• [PROBLEM TO SOLVE]: An exact copy of the entries is required, with every image omitted.

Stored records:
⁂

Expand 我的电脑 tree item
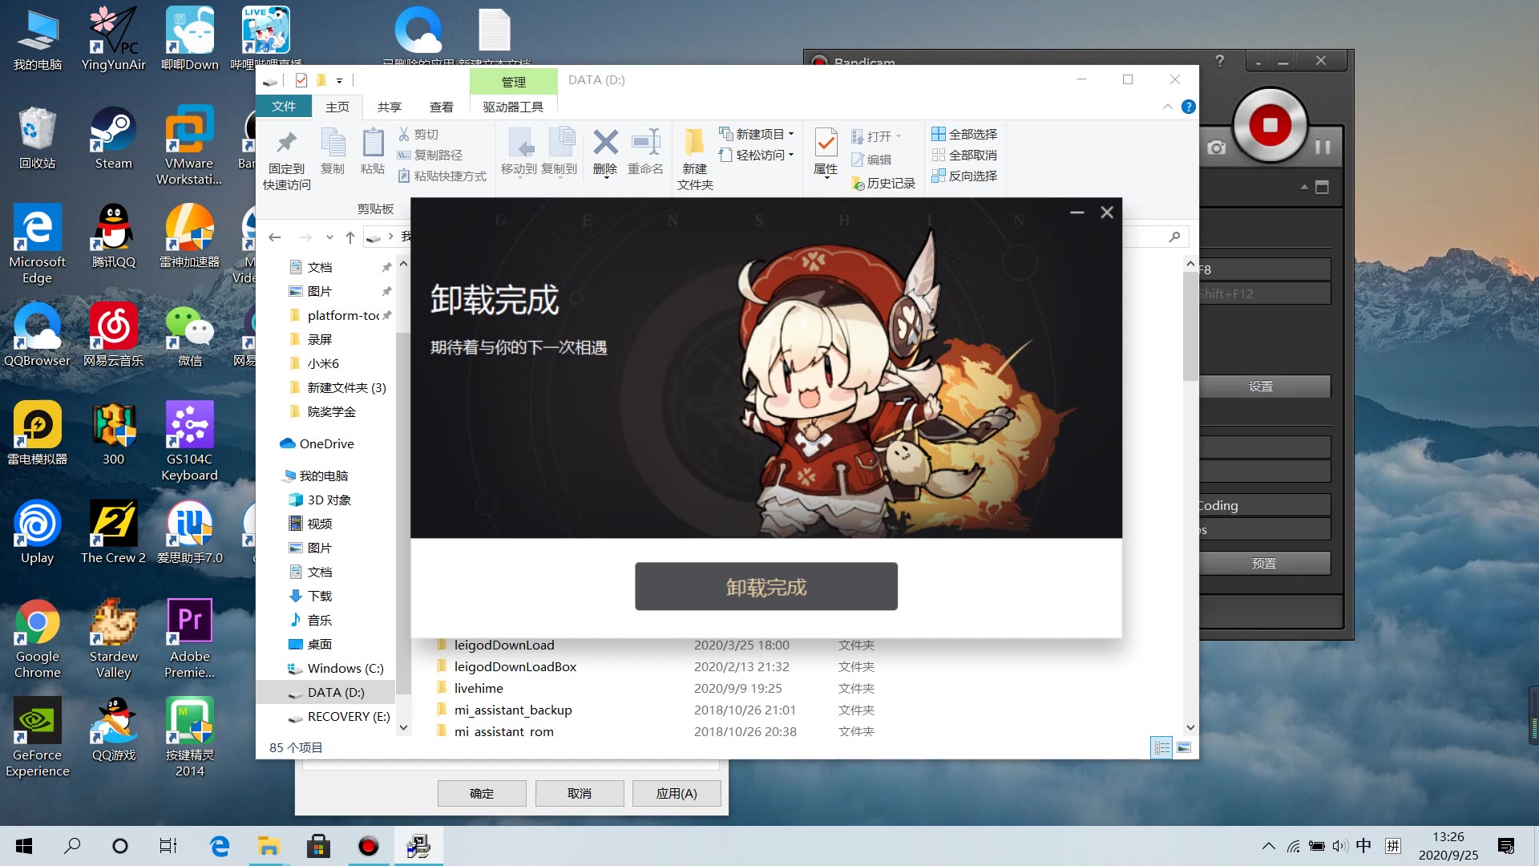[x=269, y=475]
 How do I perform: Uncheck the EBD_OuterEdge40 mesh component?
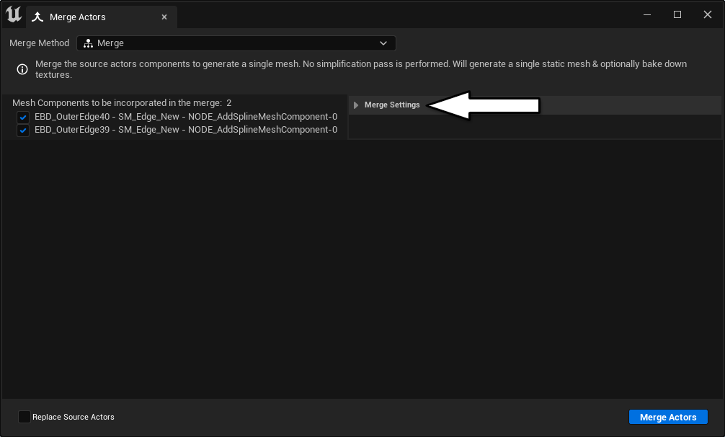(23, 117)
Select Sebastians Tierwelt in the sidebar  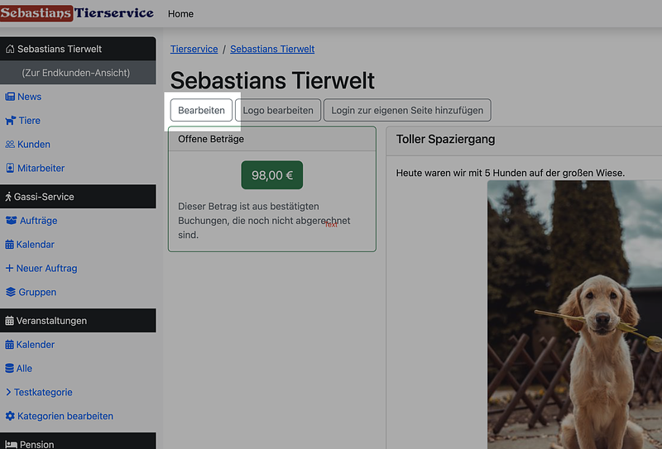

⁂

• [OUTPUT OF THE EXERCISE]:
Expand 我的电脑 tree item
[x=269, y=475]
 How do I perform: Uncheck the EBD_OuterEdge40 mesh component?
(23, 117)
Select Sebastians Tierwelt in the sidebar  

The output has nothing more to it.